Scientists who have exhumed the remains of Danish astronomer Tycho Brahe say tests aimed at solving the mystery of his sudden death will take until next year.

An international team opened his tomb this week in the Church of Our Lady Before Tyn near Prague's Old Town Square, where Brahe has been buried since his death in 1601, and took samples of his remains.

Jens Vellev, a professor of medieval archaeology at Aarhus University, Denmark, said the scientists will not only be able to reconstruct what Brahe looked like but got enough material to trace details about his life years before his death.

He said an eight-centimeter (3.15 inches) long piece of mustache should make it possible for them to see "what kind of medicine he took in the last three months of his life" while from samples of bones they can go as far as back as 15 years before his death.

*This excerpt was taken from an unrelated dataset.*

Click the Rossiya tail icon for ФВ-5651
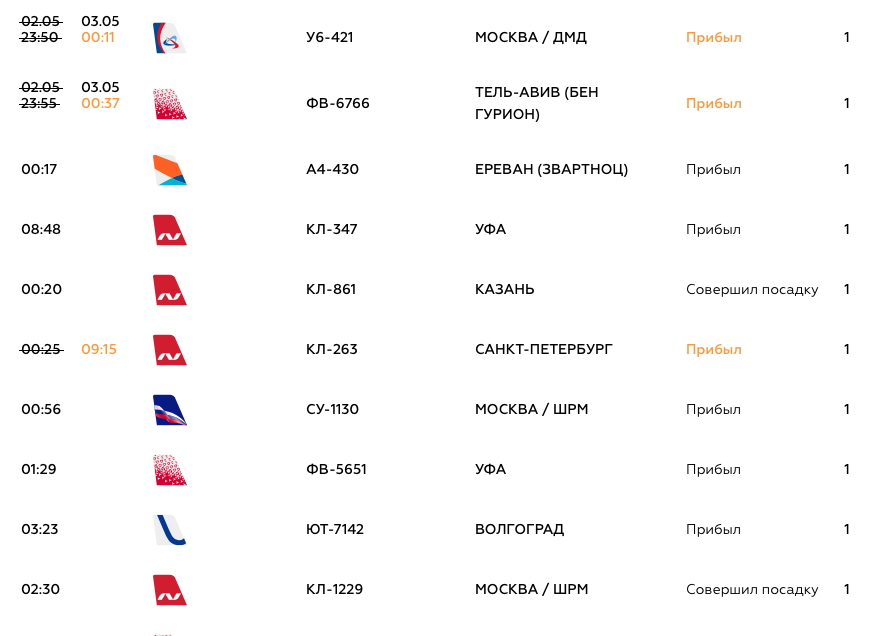point(170,470)
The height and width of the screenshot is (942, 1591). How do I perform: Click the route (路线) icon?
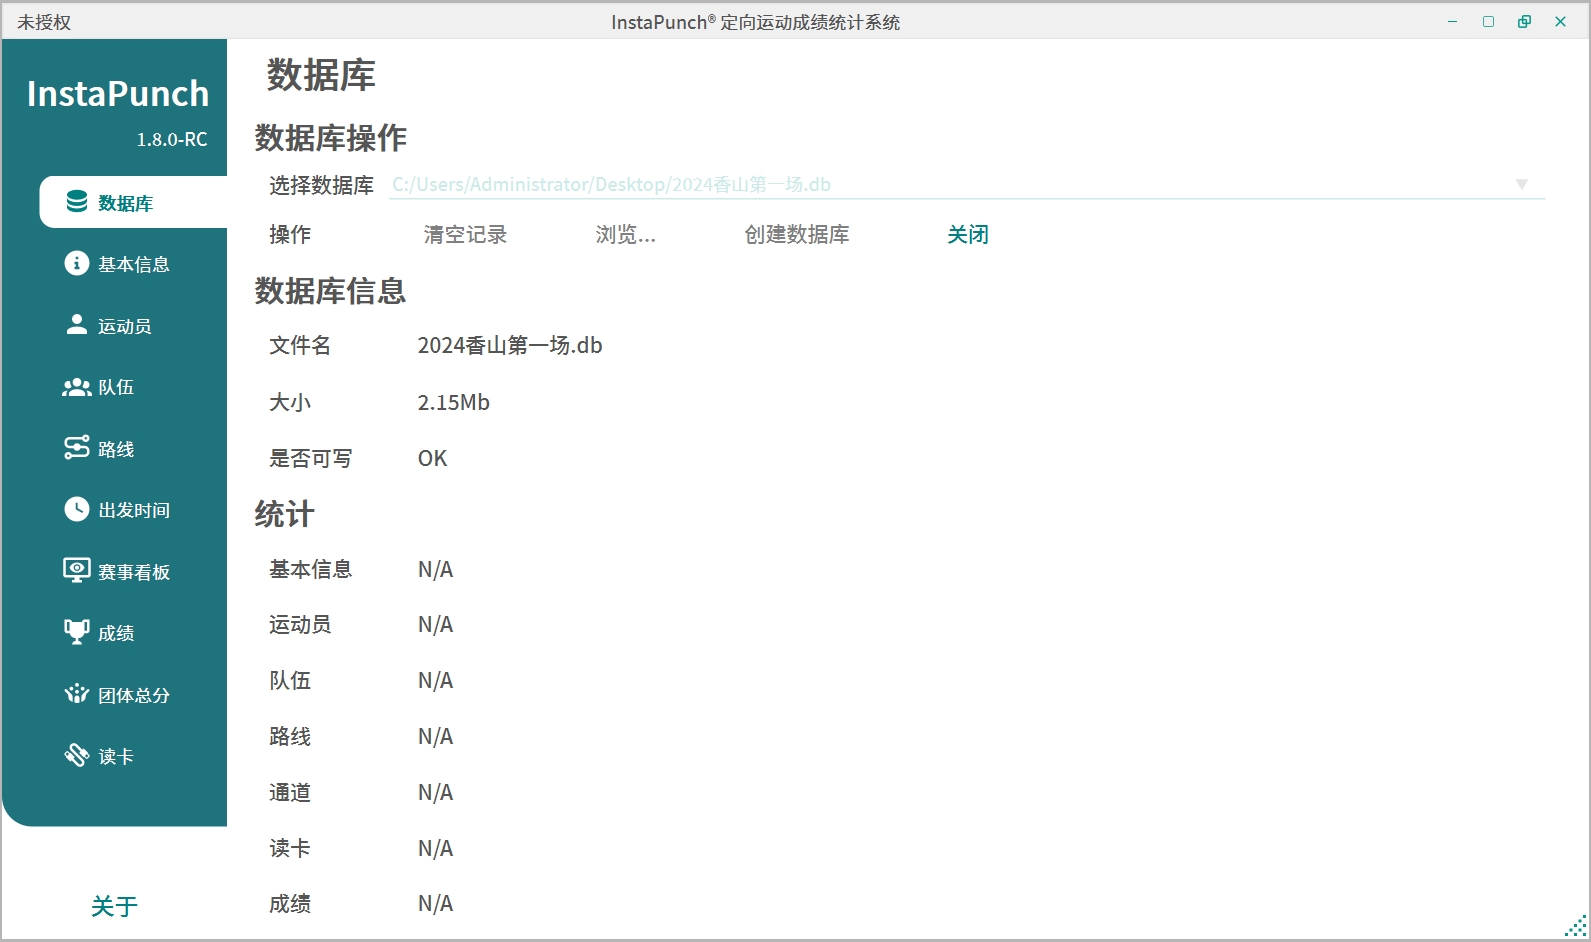[x=77, y=448]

Brahe made extraordinarily accurate stellar and planetary observations that helped lay the foundations of early modern astronomy, but the circumstances surrounding his death at age 54 are murky.

Brahe was long believed to have died of a bladder infection but recent tests have indicated mercury poisoning could be the cause.

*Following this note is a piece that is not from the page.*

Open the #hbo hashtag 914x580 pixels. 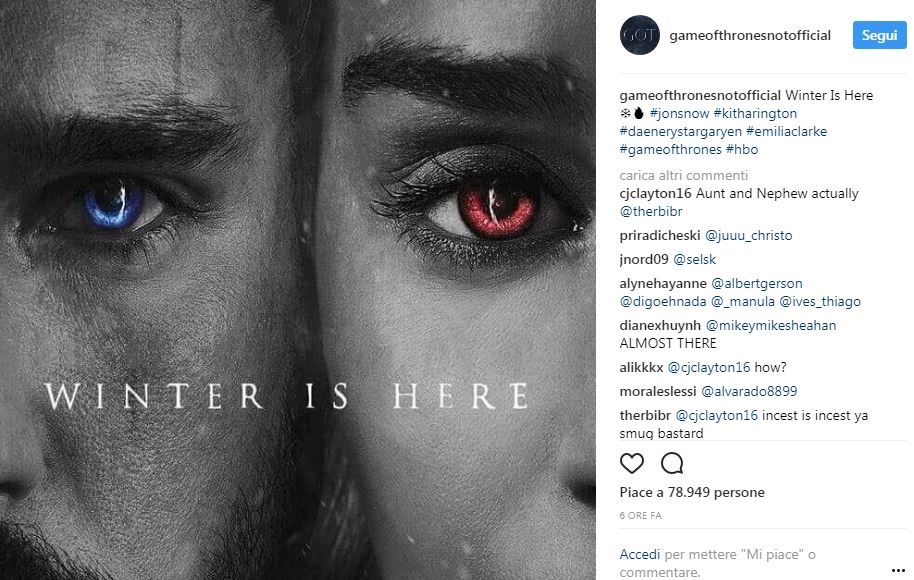(x=741, y=149)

CT scans done this week at Prague's Na Homolce are expected to result in 3D models of the bones that will be used to recreate Brahe's entire skeleton. An X-ray technique known as PIXE analysis and a neutron activation analysis will be conducted on the samples at the Nuclear Research Institute in Rez, near Prague, and further testing will take place in Denmark and Sweden before final results are released in 2011.

Besides the remains of Brahe and his wife, who was buried by his side in a wooden coffin, archaeologist Petr Veleminsky said researchers discovered the remains of five children and three other adults in the tomb.

"That was a surprise for us," Veleminsky said.

Brahe's remains were being reburied later Friday during a ceremony led by Prague archbishop Dominik Duka.